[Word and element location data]
☆ ☆ ☆ ☆ ☆ ☆ ☆

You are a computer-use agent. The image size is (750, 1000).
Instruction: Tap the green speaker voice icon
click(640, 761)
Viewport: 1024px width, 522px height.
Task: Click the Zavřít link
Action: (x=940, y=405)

☆ ☆ ☆ ☆ ☆ ☆ ☆

The exercise >> Rewrite each line of the material above as a numbered list, omitting any blank lines.

Response to the exercise >>
1. You are a computer-use agent. The image size is (750, 1000).
2. Instruction: Tap the green speaker voice icon
3. click(640, 761)
4. Viewport: 1024px width, 522px height.
5. Task: Click the Zavřít link
6. Action: (x=940, y=405)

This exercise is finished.